5.3 Horizontal Velocity

To compute v h (x,y) we have used Equation (7). In Figure 6 we show the horizontal velocity vector field (v x ,v y ) computed with MEF-R using vector magnetograms and Doppler velocities between 08:00 and 09:36 UT. The use of a flat field constructed from |v h (x,y)| as done for temperature T (Potts and Diver 2009) would produce a cleaner and smoother picture. In the active region where (B x ,B y ,B z ) is strong the velocity is weaker, as expected given the stabilizing property of the magnetic field.
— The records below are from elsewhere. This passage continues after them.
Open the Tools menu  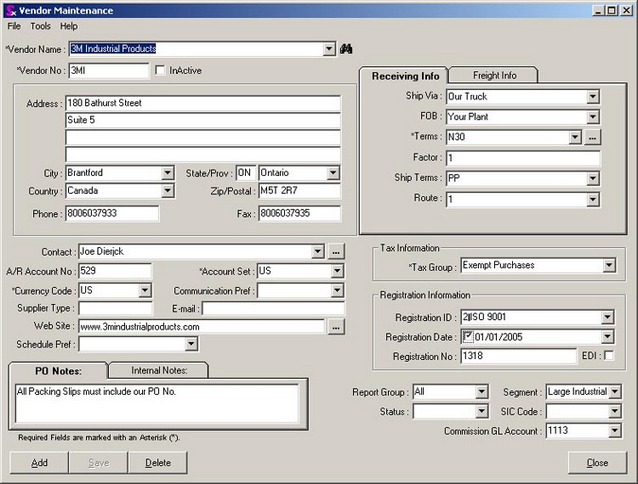click(x=40, y=26)
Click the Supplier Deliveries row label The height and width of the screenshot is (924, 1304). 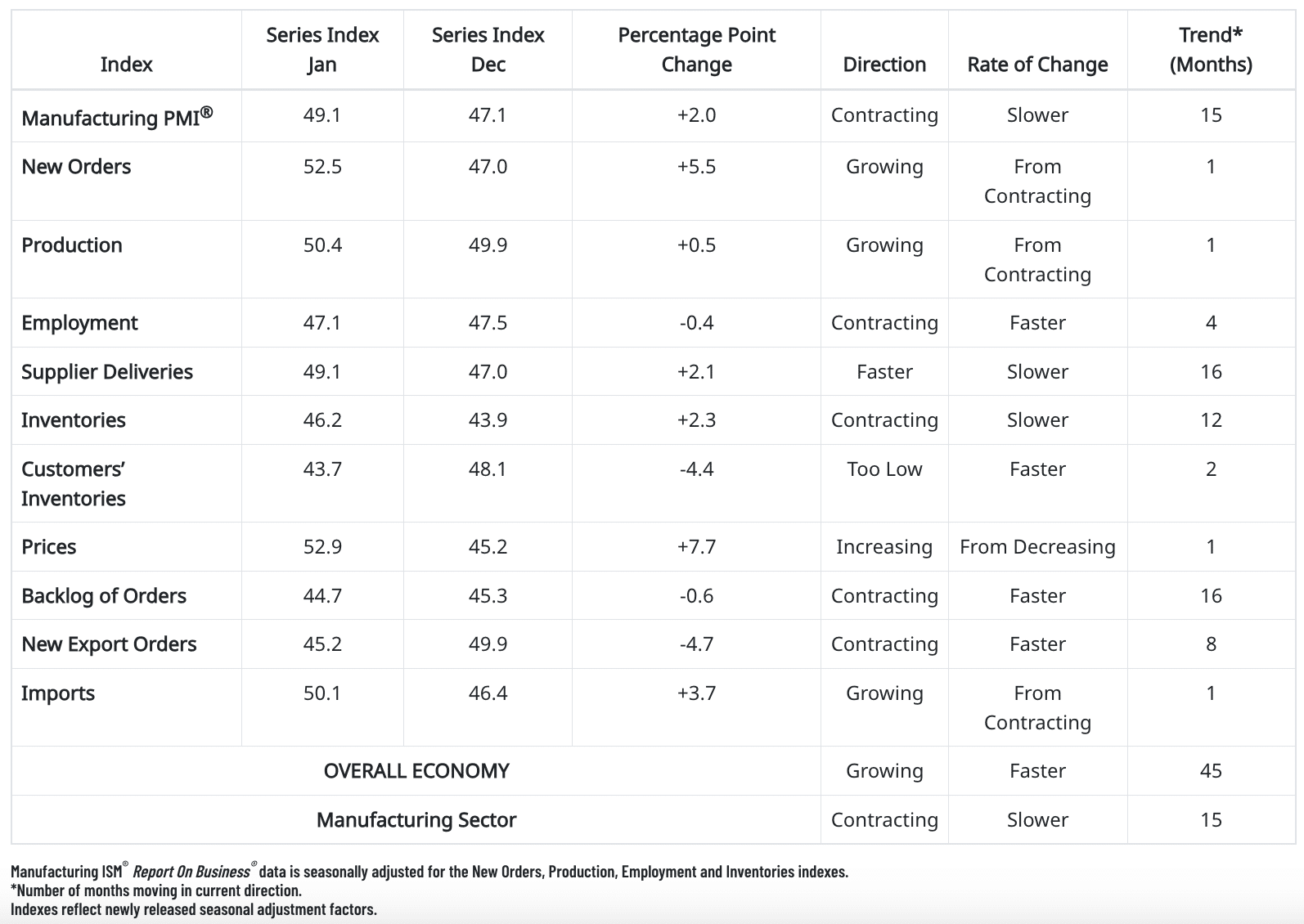(x=107, y=372)
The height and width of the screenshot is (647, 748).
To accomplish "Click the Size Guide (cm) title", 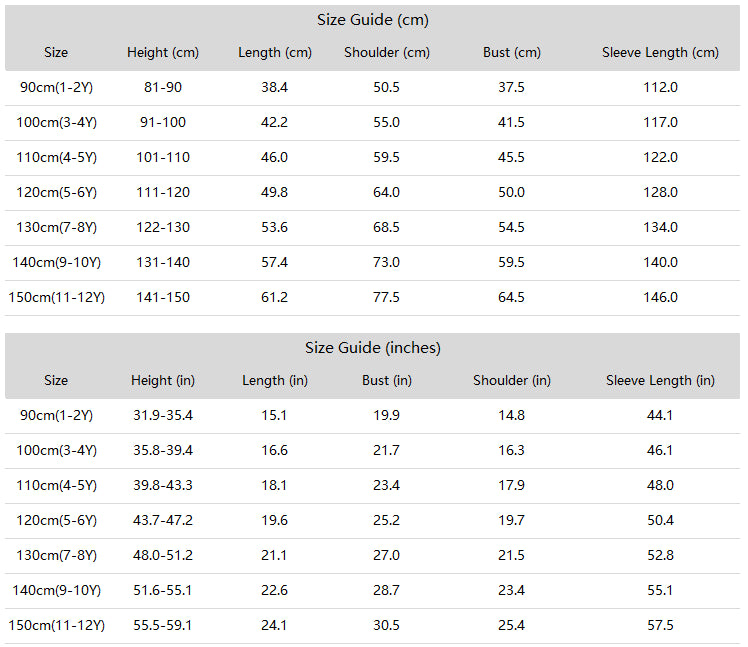I will pyautogui.click(x=373, y=20).
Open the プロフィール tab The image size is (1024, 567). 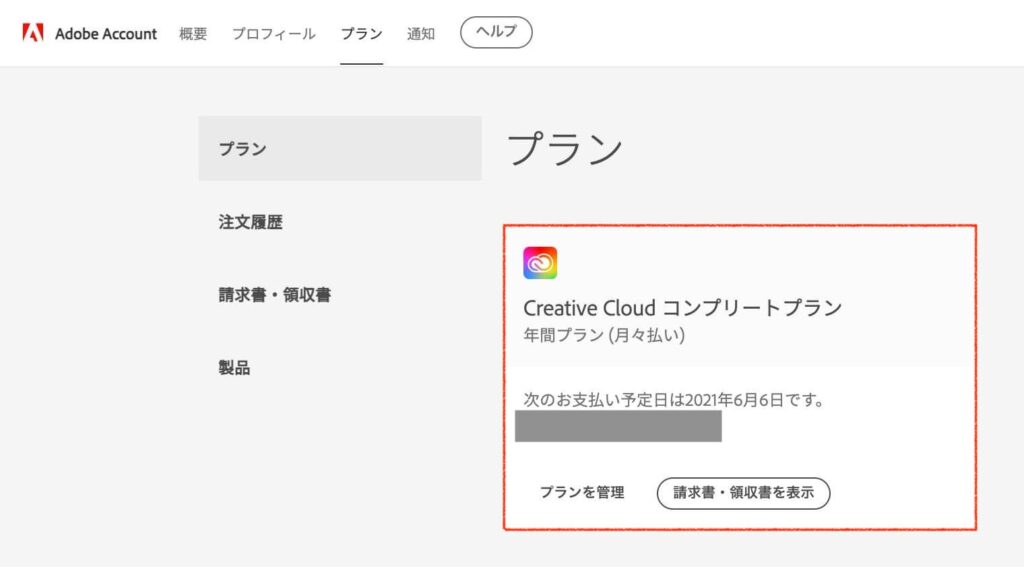[274, 34]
Outside of the active region, the physics is more complex and, as noted by Longcope (2004), it is unlikely that we have computed the real velocity field.

Figure 6
figure 6

Velocity vector field (v x ,v y ) in AR 9077, 14 July 2000 between times 08:00 and 09:36 UT, computed with MEF-R after 1000 iterations using vector magnetograms and Doppler velocities from SOHO/MDI. Scales range over [0:200] m s−1. At strong-field locations spirals are rotating counterclockwise. The area is 500×500 arcsec2.

An animationFootnote 1 depicting the evolution of the velocity fields shows that before the flare (e.g. 08:00 – 09:36 UT), there is extra vertical activity and little horizontal motions, with |v z | being much larger than |v h |. Quantitatively, the velocity vectors are mostly oriented vertically, with a maxima of ≈ 916 m s−1, a mean value of ≈ 286 m s−1 and a standard deviation of ≈ 121 m s−1. The maximal horizontal velocity is ≈ 199 m s−1, the mean is ≈ 18 m s−1, and the standard deviation is ≈ 23 m s−1.

It is the opposite at the time of the flare (10:30 – 11:12 UT). The motions are mostly horizontal and more chaotic, whereas vertical motions are more equally distributed and more coherent (not shown). During this lapse of time, the maximum value of the vertical velocity is ≈ 594 m s−1, the mean value is ≈ 121 m s−1, and the standard deviation is ≈ 81 m s−1. The maximum value of the horizontal velocity is ≈ 628 m s−1, the mean is ≈ 38 m s−1, and the standard deviation is ≈ 56 m s−1.

In this animation, at the time of the flare, chaotic flows occur everywhere in the active region and it is unclear whether it occurs mostly in the sunspots or around the polarity inversion lines. Note that the absorption line Ni i 6768 Å used to measure both Doppler and Zeeman shifts in SOHO/MDI could be perturbed by a strong flare and thus Doppler velocities and magnetic field values might not be accurate during a flare (e.g. Babin and Koval 2007).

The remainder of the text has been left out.